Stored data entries
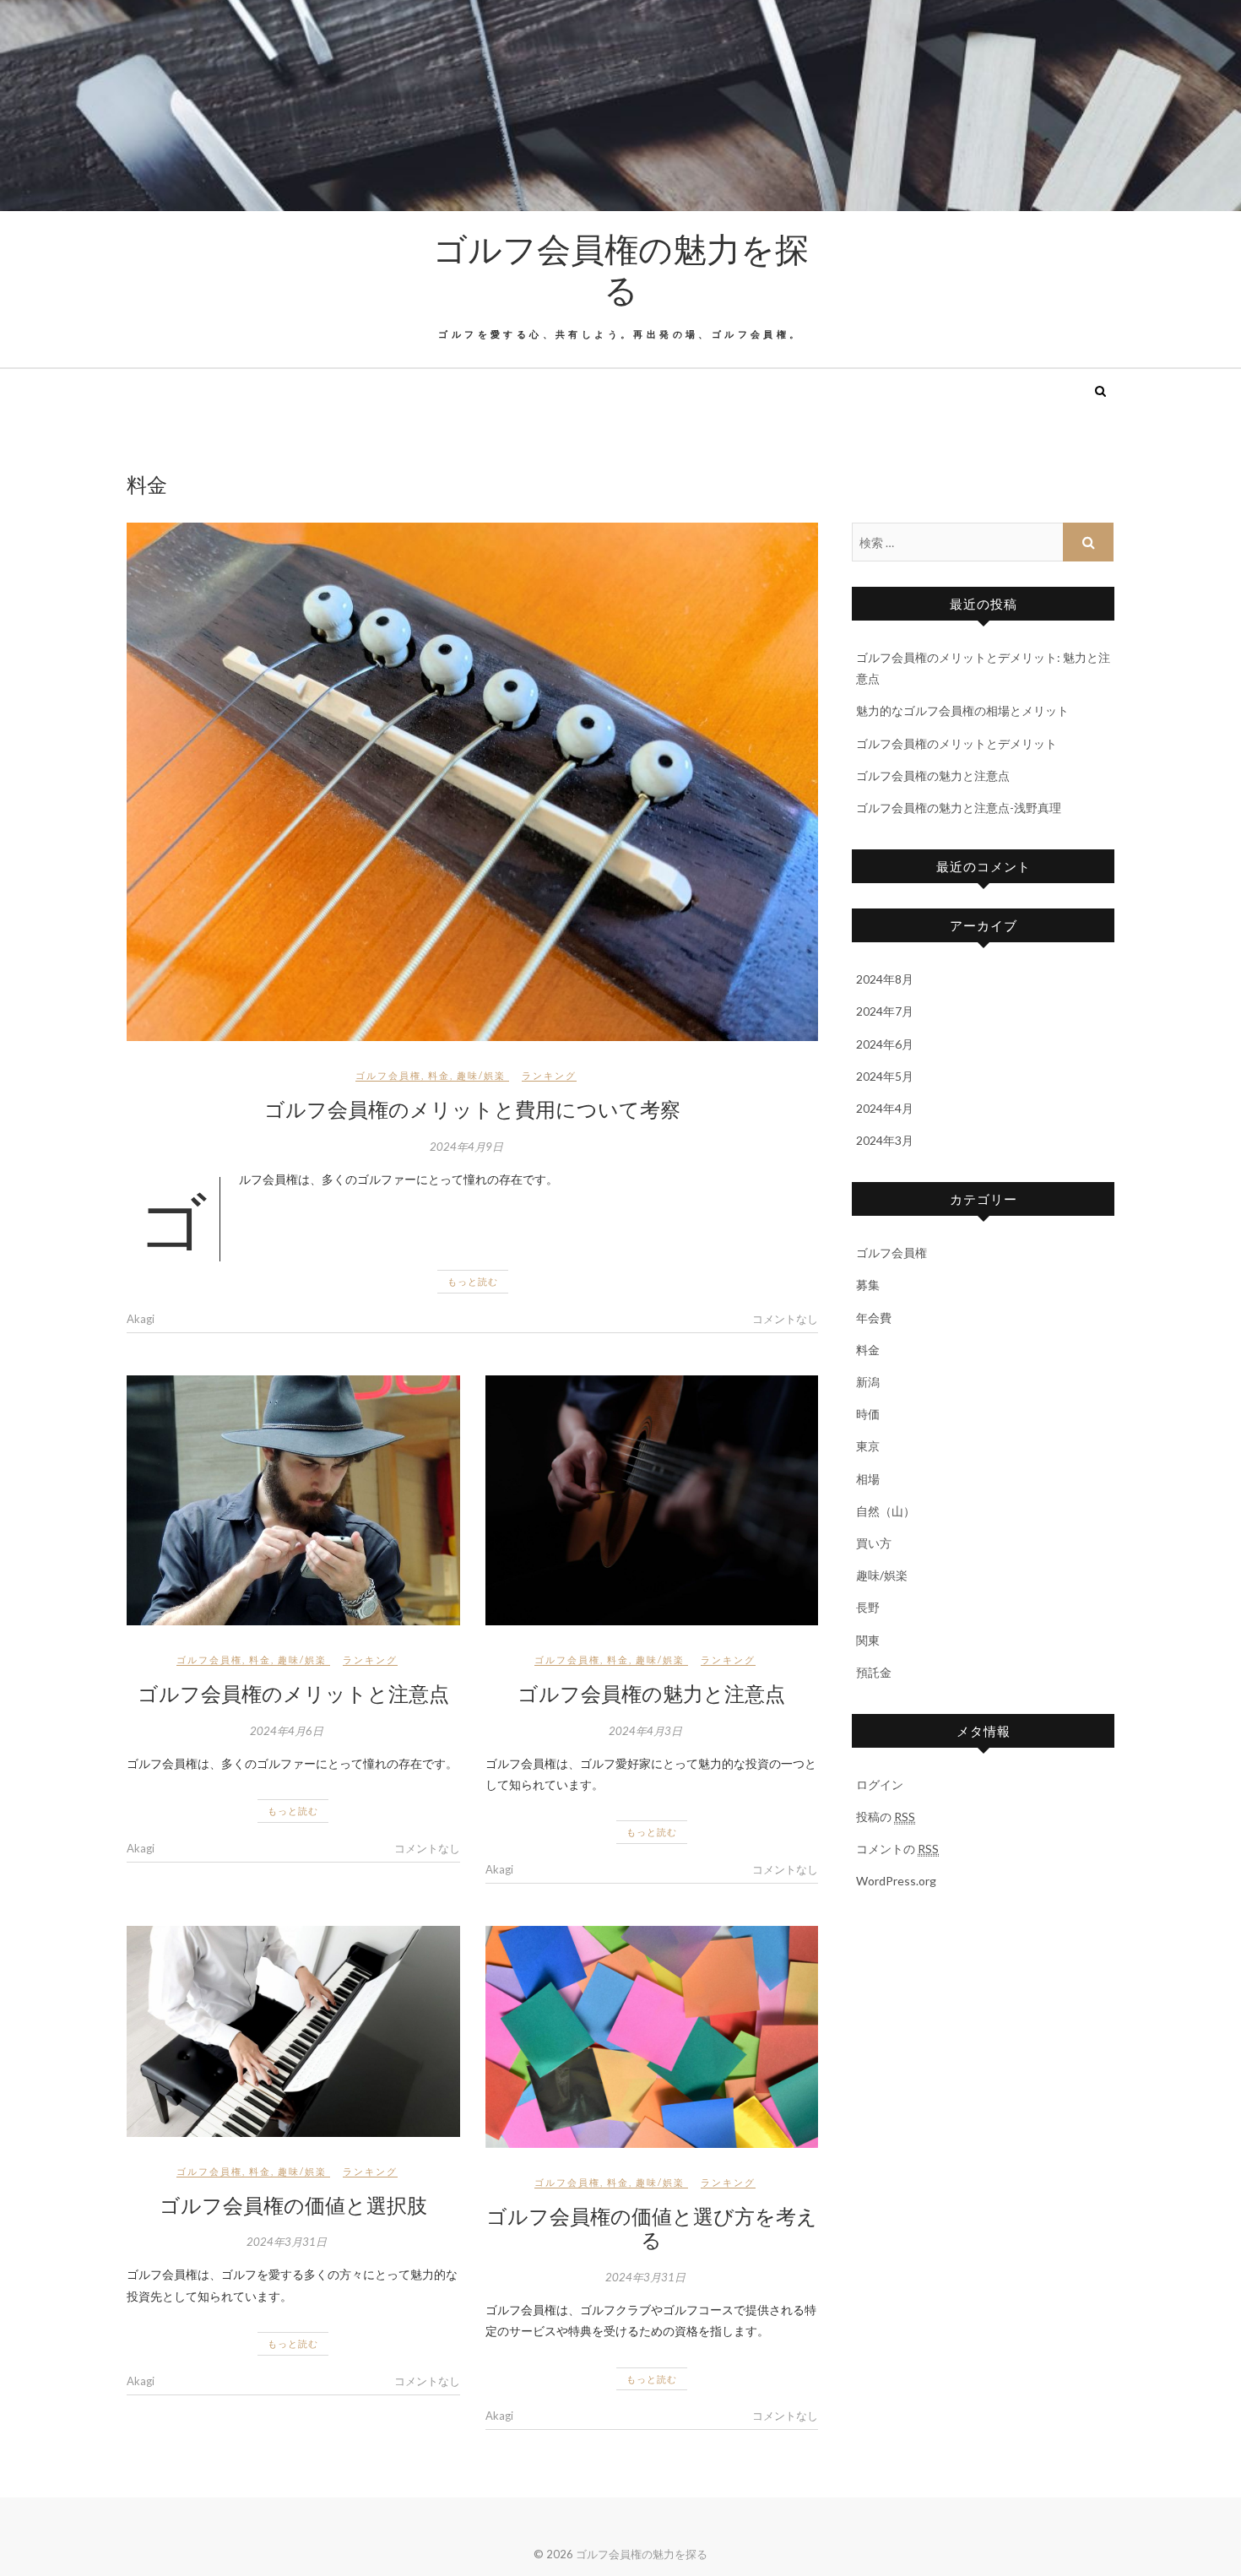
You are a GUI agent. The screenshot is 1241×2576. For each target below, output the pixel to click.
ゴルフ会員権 (388, 1075)
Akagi (140, 1319)
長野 (868, 1607)
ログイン (879, 1784)
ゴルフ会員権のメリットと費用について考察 (472, 1108)
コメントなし (785, 1319)
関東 (868, 1640)
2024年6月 (884, 1044)
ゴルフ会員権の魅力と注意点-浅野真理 (958, 807)
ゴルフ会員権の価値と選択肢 (293, 2204)
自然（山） (885, 1511)
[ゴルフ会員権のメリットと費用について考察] (472, 782)
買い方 (873, 1543)
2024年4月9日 (466, 1146)
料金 (439, 1075)
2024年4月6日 (286, 1731)
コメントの (897, 1848)
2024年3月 (884, 1140)
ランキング (549, 1075)
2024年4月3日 (645, 1731)
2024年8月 (884, 979)
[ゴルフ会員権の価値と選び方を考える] (652, 2037)
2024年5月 (884, 1076)
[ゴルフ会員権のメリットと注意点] (293, 1500)
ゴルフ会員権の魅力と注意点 (651, 1692)
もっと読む (472, 1281)
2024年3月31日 (287, 2241)
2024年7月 (884, 1011)
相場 (868, 1479)
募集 (868, 1284)
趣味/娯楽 (481, 1075)
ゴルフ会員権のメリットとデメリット (956, 743)
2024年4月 (884, 1108)
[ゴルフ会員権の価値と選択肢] (293, 2031)
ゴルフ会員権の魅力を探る (621, 268)
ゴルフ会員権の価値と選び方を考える (651, 2227)
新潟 (868, 1382)
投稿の (885, 1816)
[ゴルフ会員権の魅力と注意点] (652, 1500)
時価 (868, 1414)
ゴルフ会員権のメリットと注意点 (293, 1692)
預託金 (873, 1672)
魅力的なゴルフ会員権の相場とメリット (962, 710)
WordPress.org (896, 1881)
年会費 (873, 1317)
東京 (868, 1446)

EXERCISE AIM: Tally the lines of the data that contain the string "ゴルフ会員権の価値と選び方を考える", and report nothing but the tally.

ANSWER BOX: 2